En esta última semana, además de los lavaderos de autos, se encontraron conexiones irregulares en un bar en 1 de Mayo al 2000 y en una cochera contigua. Allí se labraron actas por consumos no registrados equivalentes a $ 1, 1 millones. Cabe recordar que días atrás la empresa dio a conocer que en llevó adelante 15.200 operativos de inspección en comercios, industrias y domicilios particulares de Rosario, Santa Fe, Rafaela, San Lorenzo y Villa Constitución; identificando fraudes por energía consumida y no registrada por más de 77 millones de pesos.
El hurto de energía tiene un impacto directo en la sobrecarga de la red eléctrica, generando bajos niveles de tensión y cortes. Esta situación afecta directamente la red de baja tensión en los usuarios. Asimismo, la manipulación de electroductos de forma ilegal puede generar graves accidentes como incendios, explosiones o descargas, provocando importantes lesiones e incluso la muerte.

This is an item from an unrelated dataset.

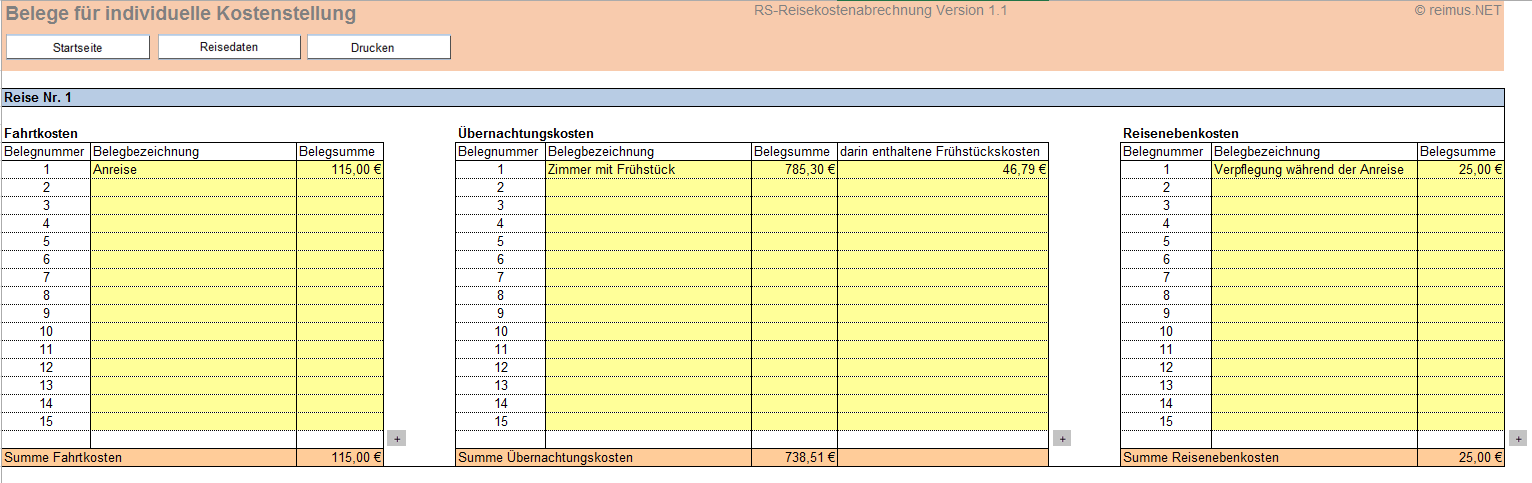Select the 115,00 € Fahrtkosten Belegsumme cell
Viewport: 1532px width, 483px height.
point(340,170)
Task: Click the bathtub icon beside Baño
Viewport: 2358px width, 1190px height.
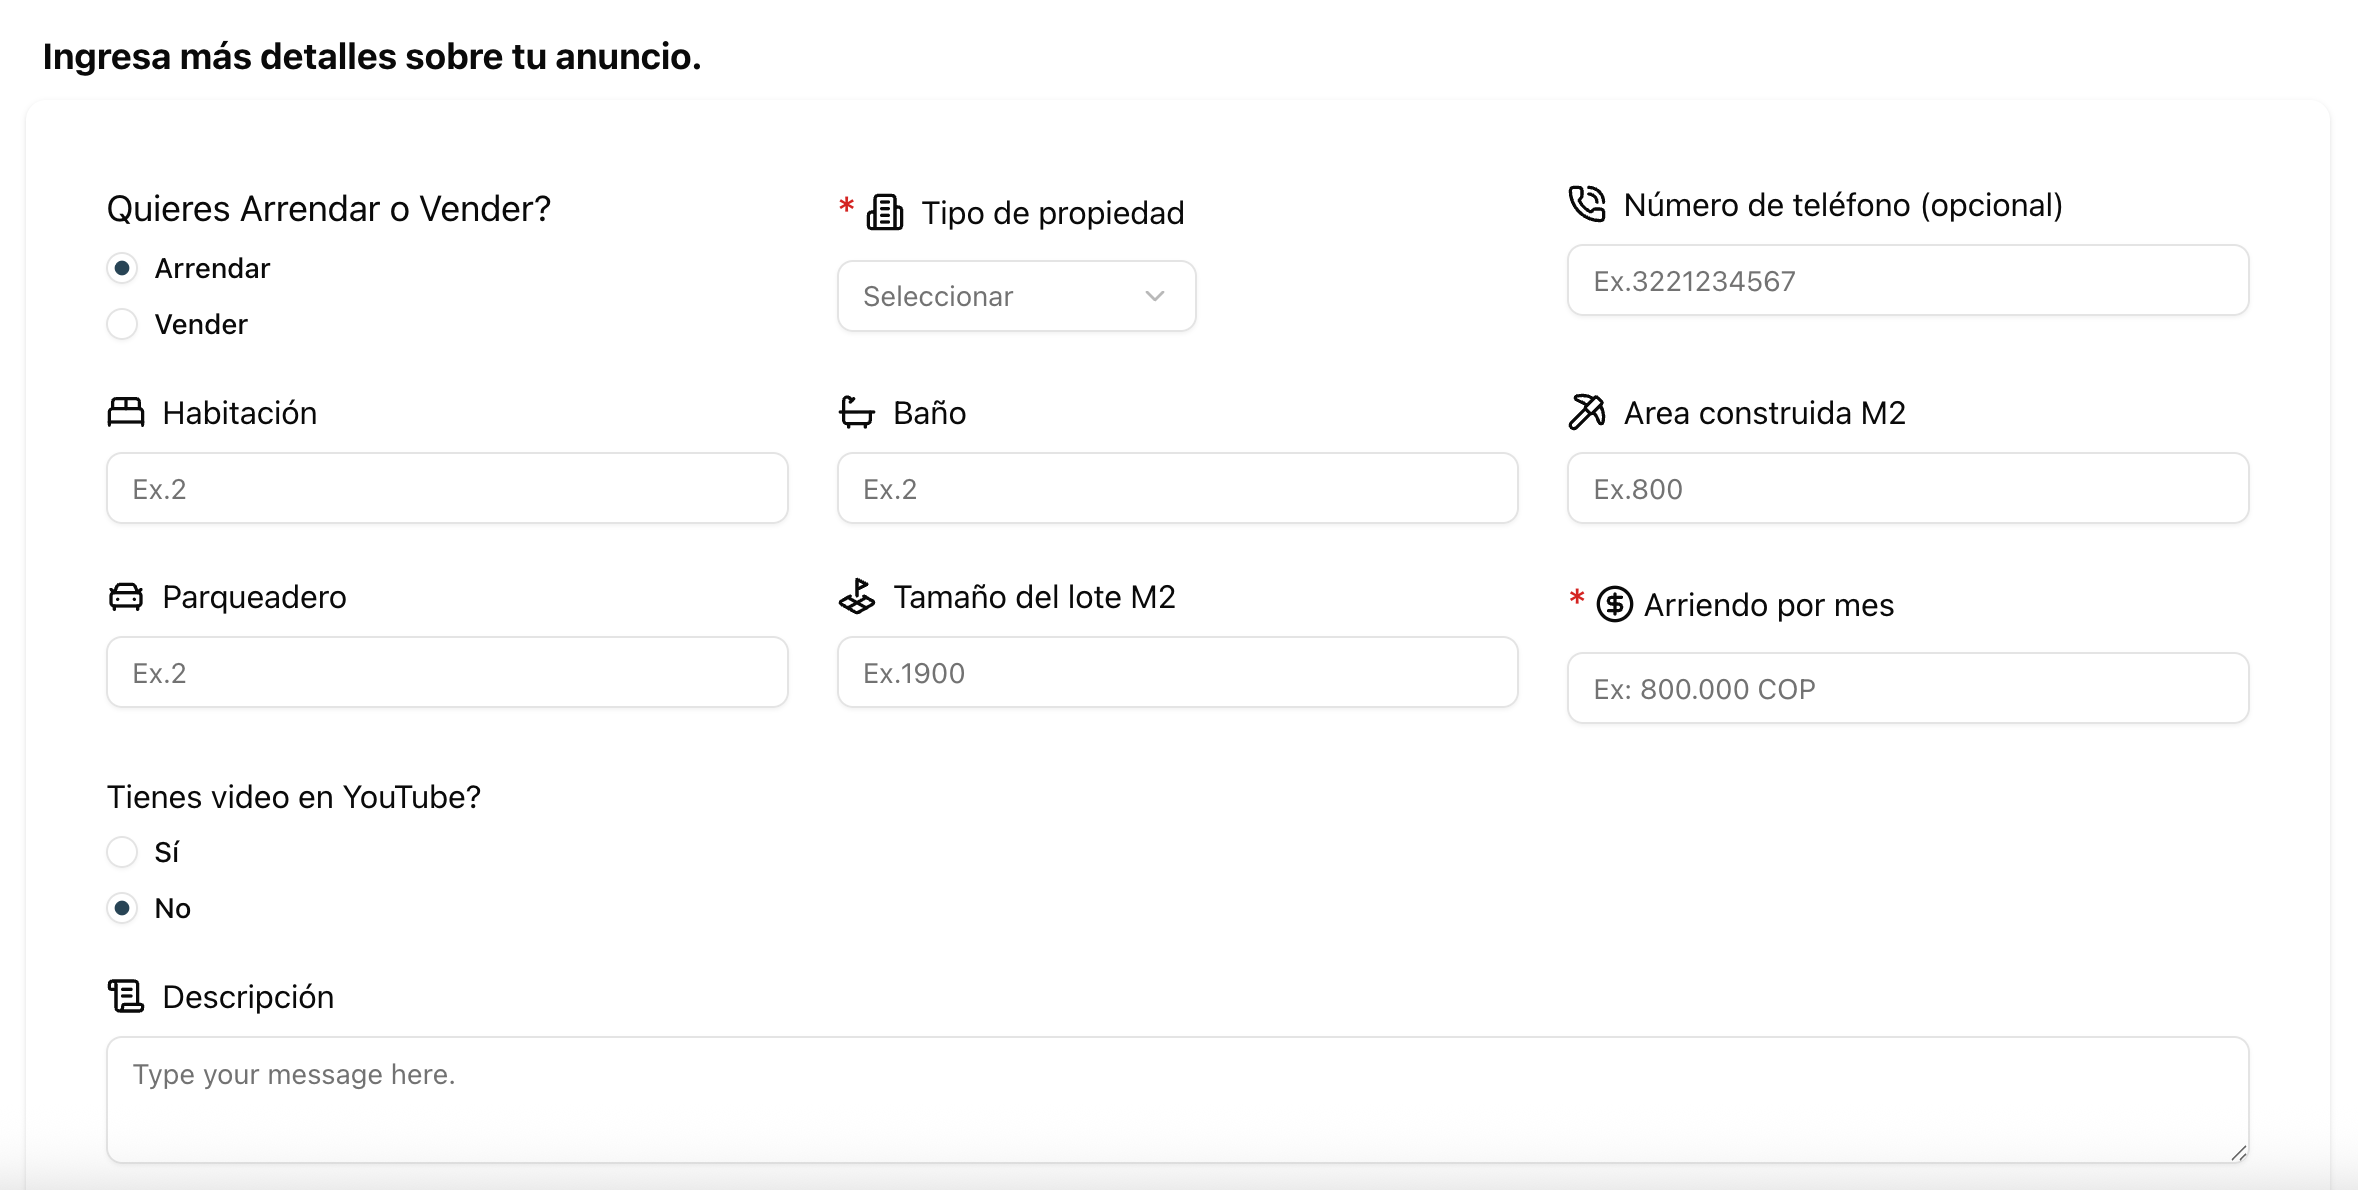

Por otro lado, la propia EPE dio a conocer detalles de la auditoría realizada sobre el periodo 2020-2023 donde detectaron que había pérdidas mensuales por hurto de energía por $4.200 millones de pesos, lo que representaba un 7,32% del total de la energía operada.
Penalidades
Según el Código Penal, el hurto o manipulación de energía eléctrica es un delito sancionado con prisión, dependiendo de la gravedad del acto.
Las penas pueden llegar a significar años de prisión, además de las restituciones y recargos económicos por hurto o estafa.